As a young adult in Germany, Christian Harkensee needed to complete two years of compulsory national service. Refusing to do military service on ethical grounds, he was given little choice about his placement as a nursing assistant in a local hospital. “At first I didn’t like it because it was very hard work for very little money,” he recalls. “But I started to enjoy talking to patients. I found that fascinating.”
Acting on the advice of the hospital’s matron he applied to study medicine and graduated from Humboldt University Berlin in 1997. A surplus of doctors in Germany prompted his move to the north east of England where he completed his paediatric training.
Harkensee, a consultant paediatrician at Queen Elizabeth Hospital, part of Gateshead Health NHS Foundation Trust, first became interested in humanitarian medicine as a student through volunteering and electives in Bolivia and Nicaragua. “I saw the health needs of people suffering diseases of poverty that were preventable, and a lack of healthcare,” he recalls.
In 2016 Harkensee began the first of several placements working in Syrian refugee camps around the Mediterranean. He was struck by the poor conditions in which refugees lived and the difficulties they faced accessing medical care. “The crowded, unhygienic, and unsafe camp conditions traumatise people almost as much as their experience of conflict back home,” he says. “There is a lack of understanding of the health needs of these vulnerable people, and barriers to them accessing healthcare.”
Returning to the UK, Harkensee found that refugees in his local area were experiencing similar difficulties seeking medical care. “In Gateshead I came across refugee families who would attend emergency departments out of desperation,” he says. “They’re not registered with a GP, they don’t know how to use the healthcare system here because they don’t understand it, and they don’t speak the language.”
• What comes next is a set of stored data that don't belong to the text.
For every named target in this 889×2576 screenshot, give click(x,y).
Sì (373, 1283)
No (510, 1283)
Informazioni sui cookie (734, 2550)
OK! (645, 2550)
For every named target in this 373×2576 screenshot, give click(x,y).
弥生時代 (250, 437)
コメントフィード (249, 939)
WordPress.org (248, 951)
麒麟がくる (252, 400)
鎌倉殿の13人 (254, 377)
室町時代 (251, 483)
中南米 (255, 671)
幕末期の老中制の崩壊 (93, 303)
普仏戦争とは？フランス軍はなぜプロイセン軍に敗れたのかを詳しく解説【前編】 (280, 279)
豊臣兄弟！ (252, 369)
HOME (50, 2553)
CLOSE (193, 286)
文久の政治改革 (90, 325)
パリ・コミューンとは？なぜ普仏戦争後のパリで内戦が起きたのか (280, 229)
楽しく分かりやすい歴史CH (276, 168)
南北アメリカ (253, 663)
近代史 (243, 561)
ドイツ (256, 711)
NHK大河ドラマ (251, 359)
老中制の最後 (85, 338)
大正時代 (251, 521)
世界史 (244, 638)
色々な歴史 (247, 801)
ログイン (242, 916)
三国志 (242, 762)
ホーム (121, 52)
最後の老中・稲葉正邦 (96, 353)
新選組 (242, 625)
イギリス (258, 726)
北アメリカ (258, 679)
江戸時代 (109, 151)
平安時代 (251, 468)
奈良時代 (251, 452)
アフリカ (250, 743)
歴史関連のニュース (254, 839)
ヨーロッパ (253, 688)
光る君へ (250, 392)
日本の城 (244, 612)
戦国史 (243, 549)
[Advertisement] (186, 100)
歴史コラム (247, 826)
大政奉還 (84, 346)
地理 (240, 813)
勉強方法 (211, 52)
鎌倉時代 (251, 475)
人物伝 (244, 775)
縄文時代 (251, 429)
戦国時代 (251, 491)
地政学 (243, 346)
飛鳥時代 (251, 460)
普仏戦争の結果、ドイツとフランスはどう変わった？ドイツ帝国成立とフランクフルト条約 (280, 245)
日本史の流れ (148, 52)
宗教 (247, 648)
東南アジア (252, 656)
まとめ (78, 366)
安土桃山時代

In 2018 he sought the agreement of his trust to convert one of his general paediatric clinics into a child migrant and refugee clinic and set about finding those who needed care. “Initially I had to build relations with the council’s housing department so they would provide us with information about when they were housing refugees,” he recalls. “Finding asylum seekers was far more difficult—unless they were registered with a GP and were referred, we would never hear of them.”
In the clinic Harkensee tries to tackle the barriers that his patients face in accessing healthcare, through collaboration with primary care, health screening, and using a one stop shop approach. “Refugee families often find it difficult to attend appointments and they might be moved to a different part of the country at short notice,” he explains. “We try to be as efficient as we can be in a single appointment, refer people to the right care, and provide them with good health records to enable their ongoing care.”
Harkensee advocates for refugees and campaigns locally to bring together charities and services on the topic of refugee health. “We need to highlight their needs. I keep raising my voice in advocacy wherever I can, and I find that at a local level I can achieve quite a lot,” he says. “I’ve tried to build a network and raise awareness and bring people together to create solutions.”
Harkensee is modest about the work that he does. “This is not about me doing something special, it’s about this extremely vulnerable and neglected group of people that no one really wants to touch,” he says. “I get deep inspiration and motivation from seeing how resilient and hopeful people can be, despite the massive challenges they face.”
Nominated by Nathaniel Aspray
“Chris is an example to me because of his tireless commitment to improving care for marginalised people. His vision to provide holistic healthcare to families of refugees, asylum seekers, and other vulnerable migrants is frankly inspiring. Whether making trips to the humanitarian setting or scrapping it out with funding bodies and managers in the UK, he goes above and beyond in trying to provide a service to some of the most excluded people in society.
“He has a gentle, methodical approach with patients; and in true paediatrician form, he has the ability to present as meticulous but still talk to children on a level that they can connect with.”